I am running Dagster using AWS ECS. I have the run...
# ask-community
s
I am running Dagster using AWS ECS. I have the run_monitoring configuration in my dagster.yaml as following. The run was marked as failed, but it didn't send out the slack message. How to let Dagster send a slack message when this happens again?
Copy code
run_launcher:
  module: dagster_aws.ecs
  class: EcsRunLauncher
  config:
    include_sidecars: true
    secrets_tag: "" 

run_monitoring:
  enabled: true
  start_timeout_seconds: 180
  max_resume_run_attempts: 0 
  poll_interval_seconds: 120
Here is the error message:
Copy code
Run 49f436f0-5cde-4506-9343-8ee395ba86a3 has been running for 240.16203594207764 seconds, which is longer than the timeout of 180 seconds to start.

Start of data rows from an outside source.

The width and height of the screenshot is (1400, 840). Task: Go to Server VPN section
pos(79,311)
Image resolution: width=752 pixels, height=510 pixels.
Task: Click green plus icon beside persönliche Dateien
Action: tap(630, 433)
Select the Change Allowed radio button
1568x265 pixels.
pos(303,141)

Marking run failed
Does anyone know how to fix the issue of the job run hanging at
Starting
status sometimes?
o
hi @Sean Han -- are you using a run_failure_sensor, or something else to send these slack alerts? as for the job getting stuck on Starting, this generally indicates a failure in spinning up a run worker. there's a wide variety of reasons that this might happen, but checking the ecs console might be a good place to start to look for relevant logs
s
use @slack_on_failure("#{channel}".format(channel=os.getenv("SLACK_CHANNEL")), dagit_base_url=os.getenv("DAGIT_BASE_URL")) over the job.
thanks for your help
If I use
Copy code
@run_failure_sensor
, do I need to add it to every job I have?
o
ah I see, yeah those slack_on_failure hooks only execute within the context of an already-running job, so you'll want to use run_failure_sensor. by default, a run failure sensor will monitor all jobs in the code location that it's set up for, so you should be able to just create a single one
s
thanks, @owen let me give a try.